Neil Cicierega began releasing instrumental music and several remixes of video game music under the moniker Trapezoid in the late 1990s and early 2000s, creating 4 albums: Outsmart (2000), Microwave This CD (2001), Dimes (2002) and Circa 2000 (2007) while he was frequently active on Adventure Game Studio. The artist name was retroactively anagrammed to "Deporitaz" as an existing band called Trapezoid demanded that he change it, despite Neil having moved on from releasing music under Trapezoid. On January 21, 2003, Cicierega released Lemon Demon's first song on mp3.com, "Don't Be Like the Sun", later saying "eventually I started experimenting with singing, and once I felt ready to do that full time, I christened myself Lemon Demon and went into it head on". He then released his first four albums: Clown Circus (2003), Live from the Haunted Candle Shop (2003), Hip to the Javabean (2004), and Damn Skippy (2005).

In late 2005, Cicierega and animator Shawn Vulliez released a Flash animated music video for Lemon Demon's "The Ultimate Showdown of Ultimate Destiny". The video amassed over 6.5 million views in 6 months on Newgrounds and topped the "Funny Five" on The Dr. Demento Show for several weeks, becoming the No. 1 Request for 2006. The song was later included in Lemon Demon's fifth album Dinosaurchestra (2006). An updated recording of it was released to the Rock Band Network in 2010. Lemon Demon's sixth studio album, View-Monster (2008), features "Modify" as a bonus track, which later became a popular song on TikTok. A remix of the Beatles' "While My Guitar Gently Weeps" (titled "While My Keytar Gently Weeps") is additionally included as a bonus track on the album. Another notable track from View-Monster is "Bill Watterson", about a fan obsessing over comic artist Bill Watterson.

Cicierega released Spirit Phone as Lemon Demon's seventh studio album on February 29, 2016. The album was the No. 1 best-selling album on Bandcamp for the first week of its release. On July 10, 2018, it was announced that copies of the album on CD, cassette, and vinyl would be sold through Needlejuice Records, who would later physically distribute remastered versions of all of Lemon Demon's studio work dating back to 2005. "Touch-Tone Telephone" later became Lemon Demon's most-streamed song, surpassing "The Ultimate Showdown of Ultimate Destiny" in September 2020. This was then surpassed by "Fine" in July 2024, which had garnered over 75 million streams on Spotify at the time.
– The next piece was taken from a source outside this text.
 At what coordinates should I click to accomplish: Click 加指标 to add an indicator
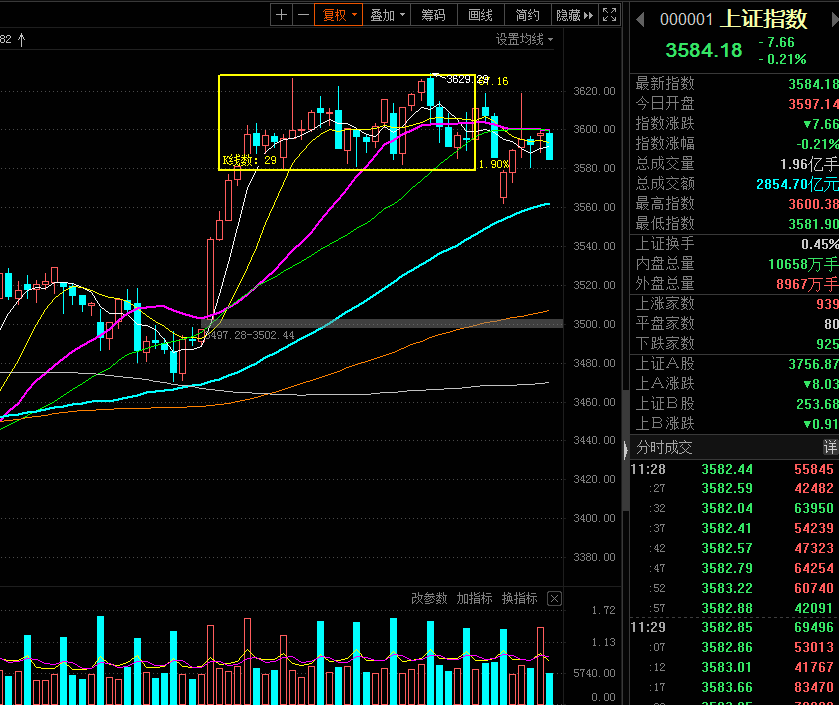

As of March 2026, "Fine" is still Lemon Demon's most streamed song with 129 million streams.

Cicierega uploaded the song "Funkytown" to his Patreon page in 2017, later contributing it to the 2020 charity compilation album Needlejustice, which benefits the NAACP Legal Defense Fund. It would later be released as an official single alongside "One Weird Tip" on January 21, 2023.

==Viral successes==
==="The Ultimate Showdown of Ultimate Destiny"===

On December 22, 2005, Lemon Demon and animator Shawn Vulliez released the Flash music video "The Ultimate Showdown of Ultimate Destiny" on Newgrounds. The video features cartoon versions of dozens of real-life celebrities and fictional characters, largely from 1980s and 1990s pop culture, in a large century-long brawl. It gained a cult following among web enthusiasts and became the "user's choice" on December 28, 2005, accumulating 6.5 million views within 6 months. It appeared on several other websites including Albino Blacksheep.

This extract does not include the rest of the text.